Ada beberapa alasan mengapa karya L. Manik ini tetap abadi hingga sekarang:

* **Lirik yang Puitis:** L. Manik menggunakan diksi Batak yang sangat halus dan berkelas, tidak kasar atau terlalu vulgar dalam mengungkapkan kesedihan.
* **Melodi yang "Abadi":** Harmonisasi lagu ini sangat kuat. Jika dimainkan dengan piano saja, lagu ini terasa sangat klasik. Jika dimainkan dengan iringan band, ia tetap memiliki jiwa yang dalam.
* **Integritas Seniman:** Karena L. Manik adalah seorang akademisi musik, ia membangun struktur lagu ini dengan sangat rapi (mulai dari *intro, verse, chorus,* hingga *ending*). Setiap perpindahan nada dirancang untuk membangun emosi pendengarnya secara bertahap.

### Kesimpulan
Kisah di balik lagu "Bila Kau Pergi / Molo Saut Ma Ho" adalah **kisah tentang kerelaan**. Dr.
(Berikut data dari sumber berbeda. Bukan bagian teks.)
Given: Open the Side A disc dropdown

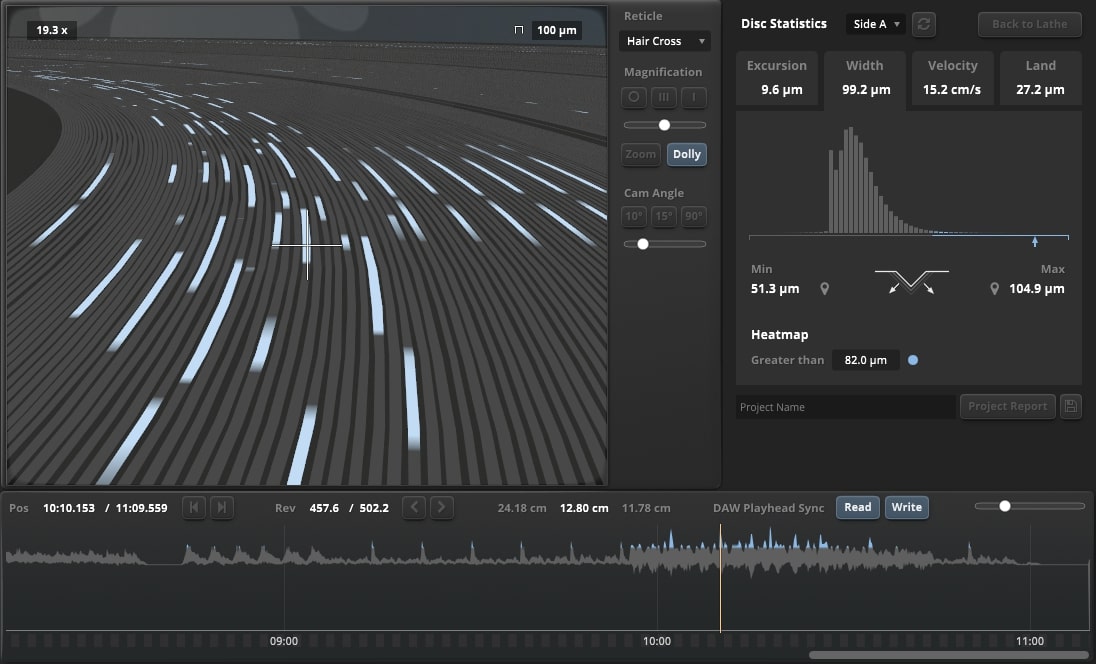Looking at the screenshot, I should [x=877, y=24].
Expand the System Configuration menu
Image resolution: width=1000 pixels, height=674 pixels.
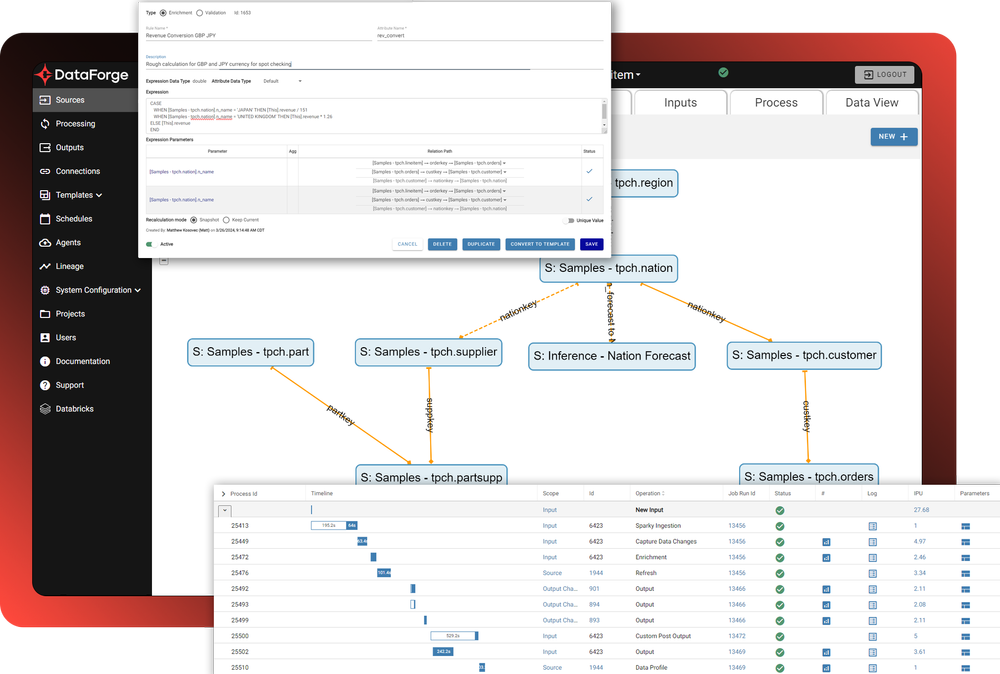(93, 290)
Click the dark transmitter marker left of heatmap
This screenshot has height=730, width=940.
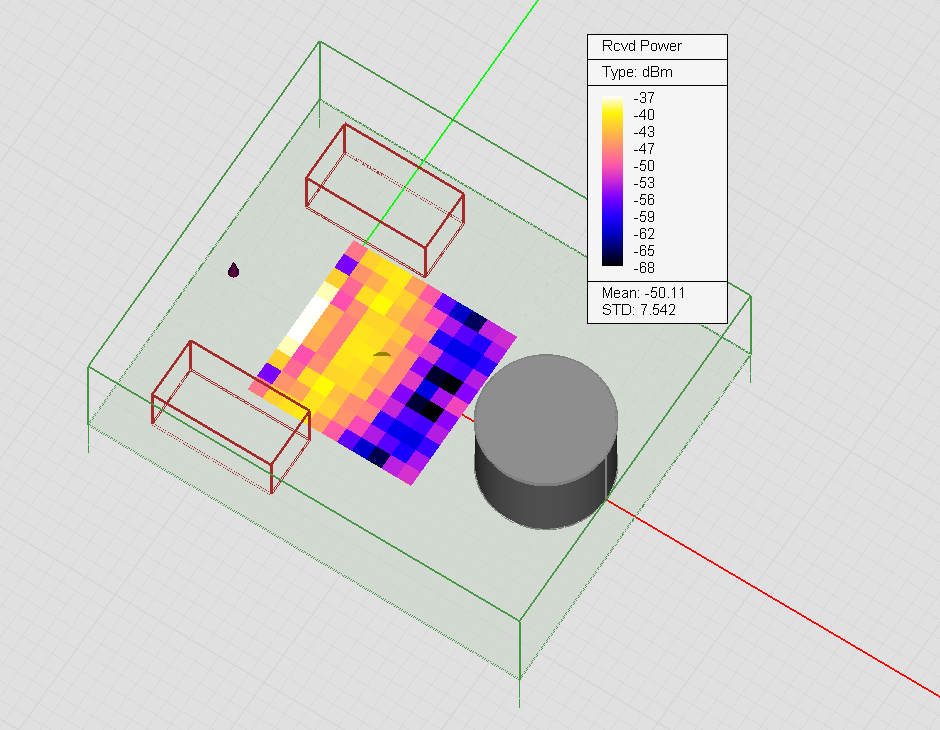[234, 270]
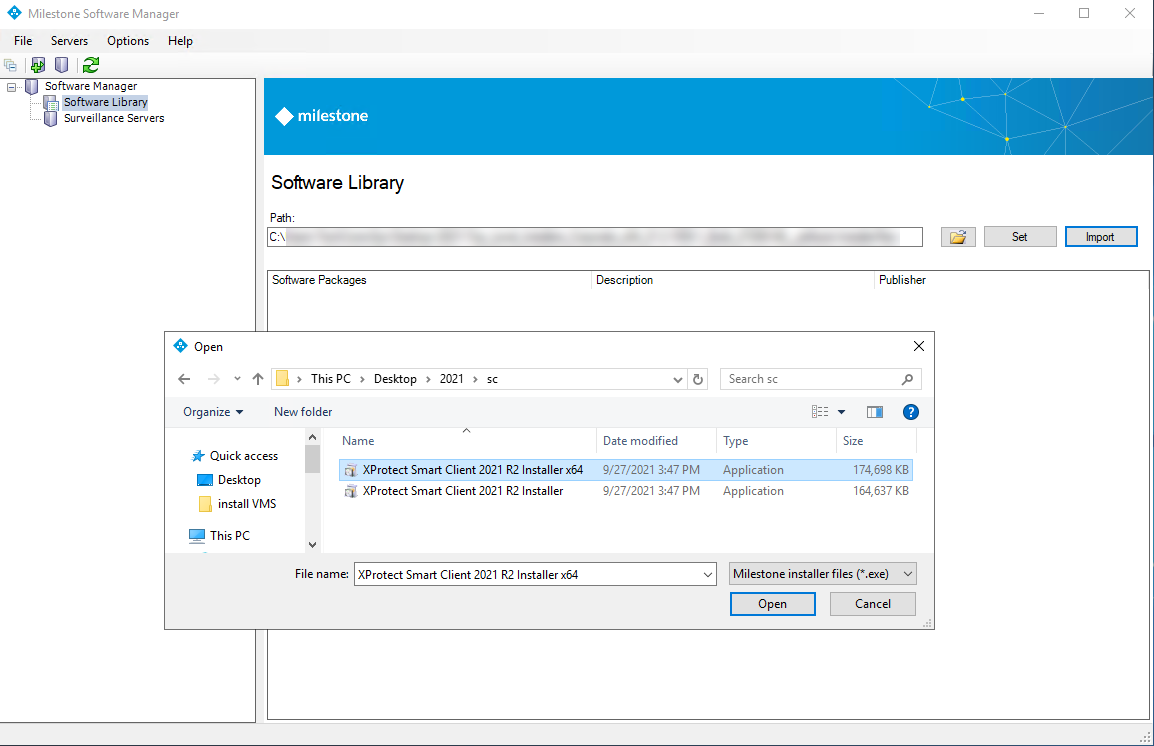Click the browse folder icon beside Path

pos(958,237)
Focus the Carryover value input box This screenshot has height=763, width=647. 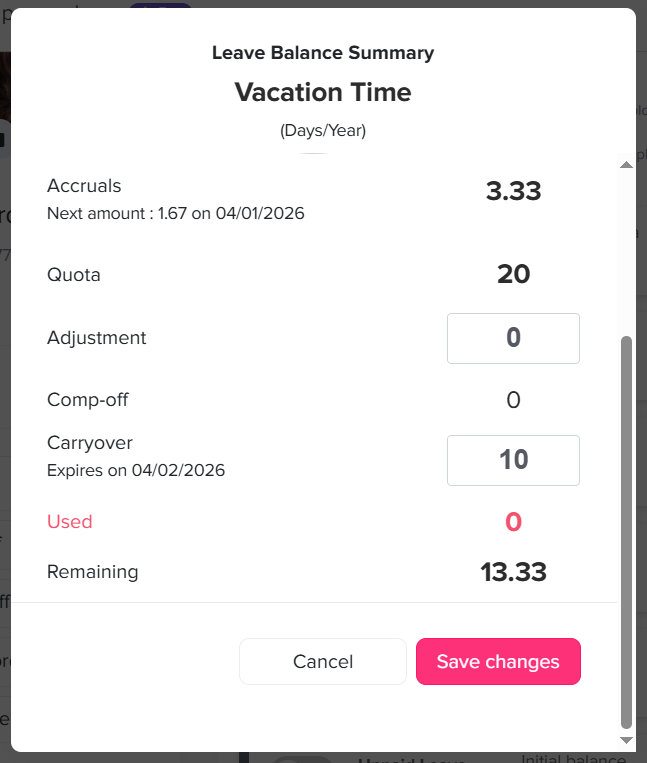pyautogui.click(x=513, y=460)
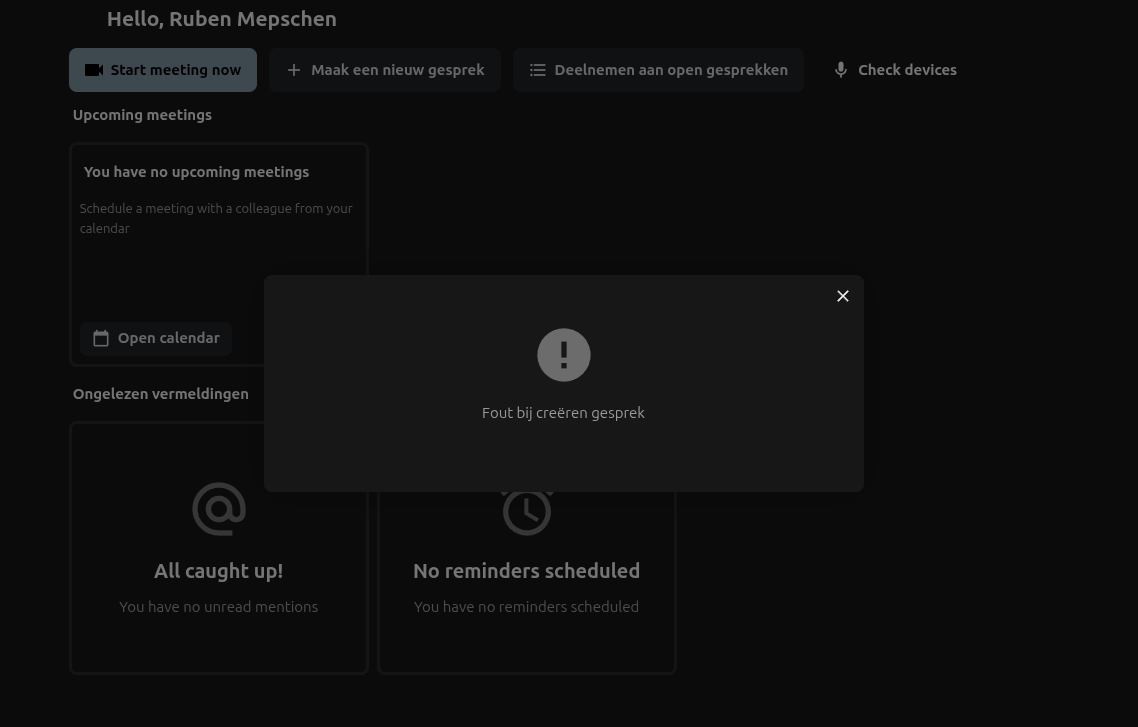Click the alarm clock reminders icon

(526, 512)
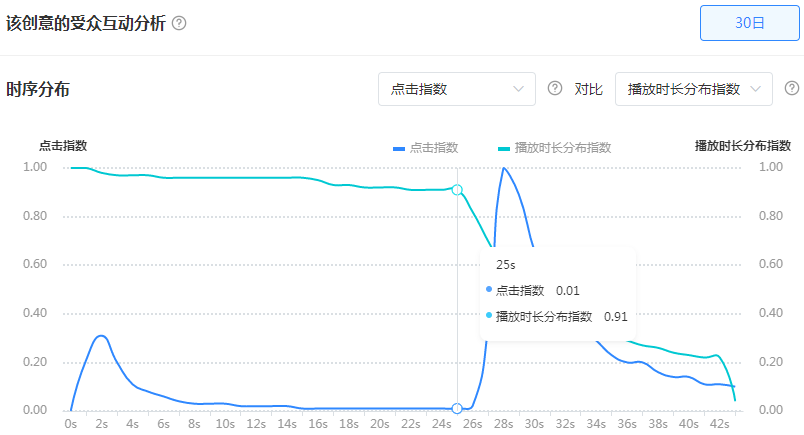Screen dimensions: 804x435
Task: Click the left y-axis title 点击指数
Action: [x=64, y=145]
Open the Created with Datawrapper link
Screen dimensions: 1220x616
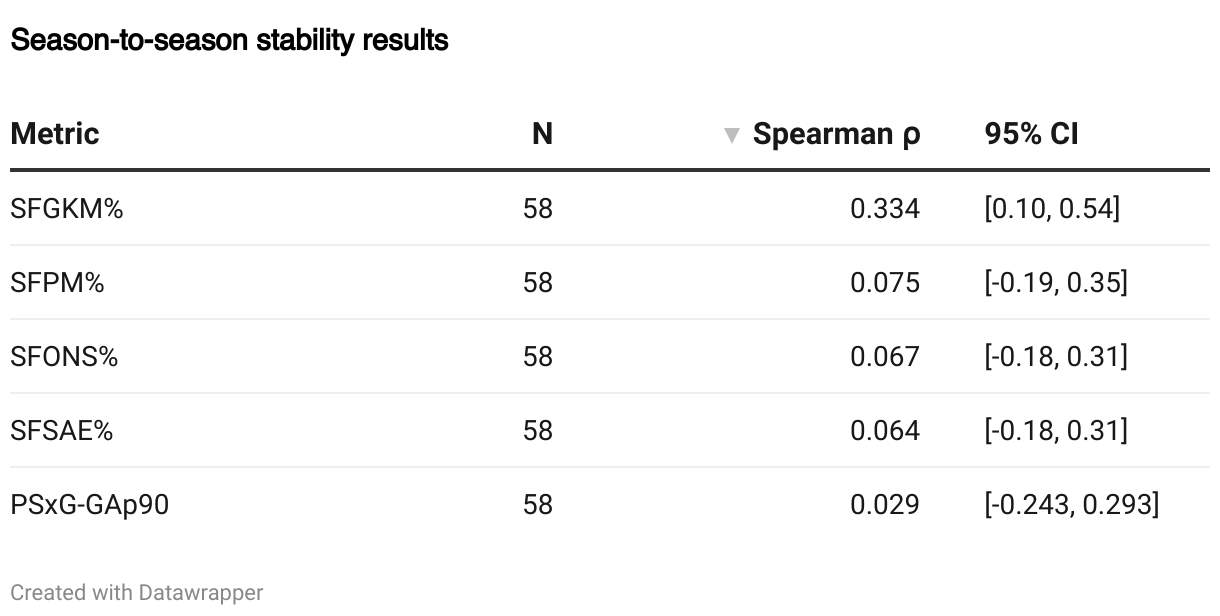point(137,592)
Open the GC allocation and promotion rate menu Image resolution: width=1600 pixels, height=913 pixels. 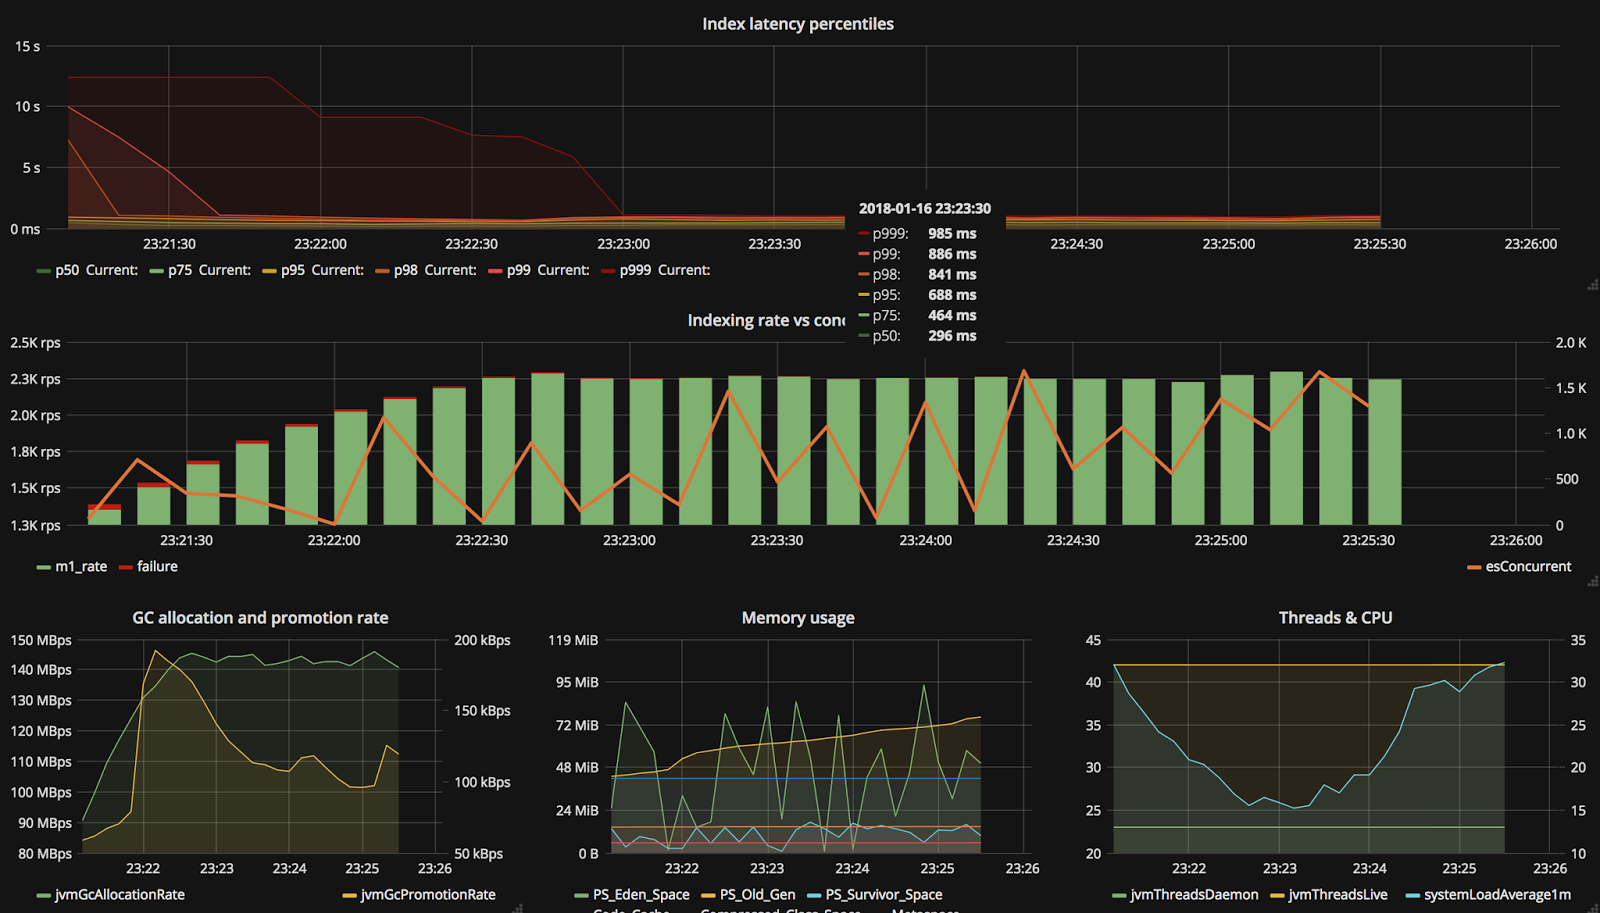pos(260,618)
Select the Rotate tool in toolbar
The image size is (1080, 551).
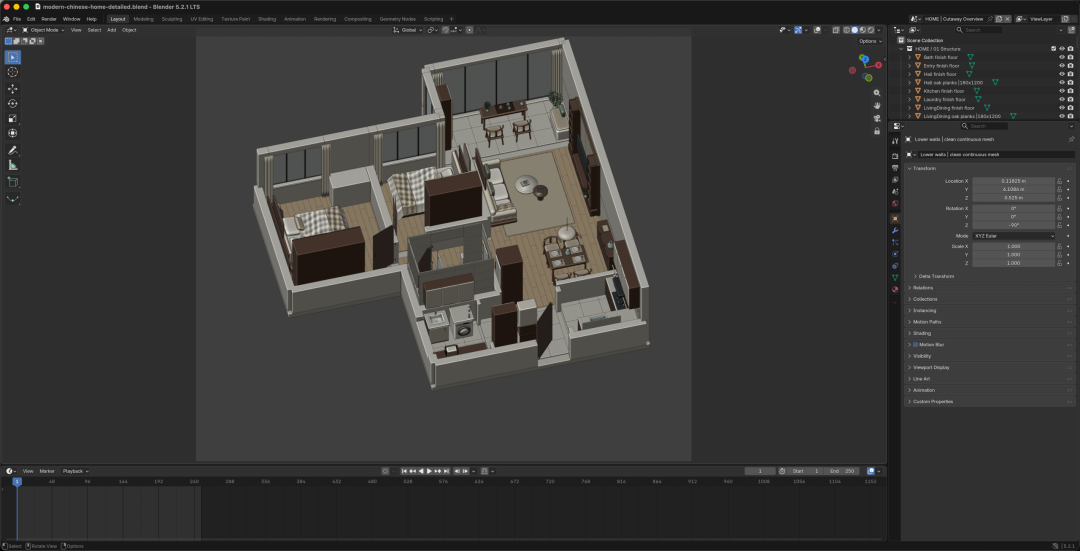(12, 103)
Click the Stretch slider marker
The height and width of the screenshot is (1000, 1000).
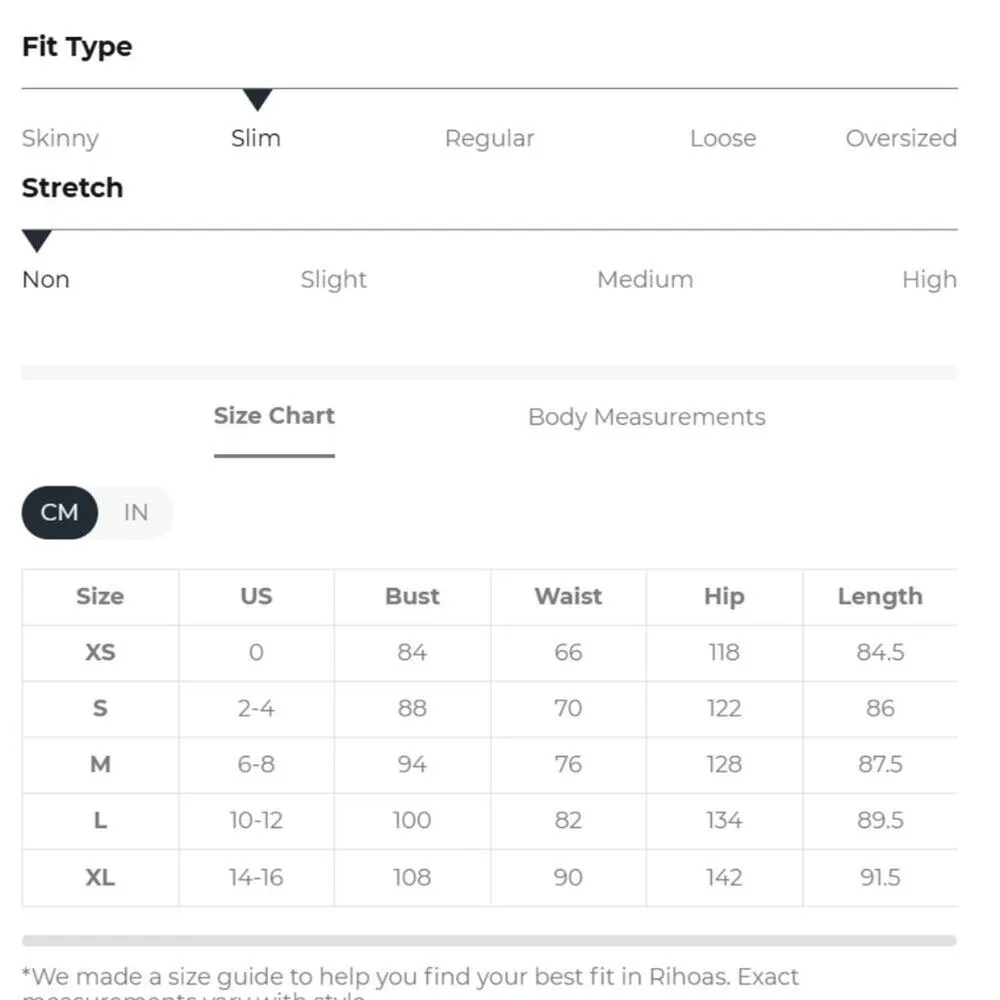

Liberty Manik melalui lagu ini ingin menyampaikan bahwa cinta tidak selalu tentang memiliki. Ketika perpisahan sudah di depan mata (*Molo Saut*), maka cara paling terhormat untuk mencintai adalah dengan melepaskannya pergi dengan doa yang baik.

Lagu ini tetap relevan hingga hari ini karena mampu menyuarakan suara hati siapa pun yang pernah dipaksa oleh keadaan untuk mengucapkan selamat tinggal kepada orang yang paling mereka sayangi.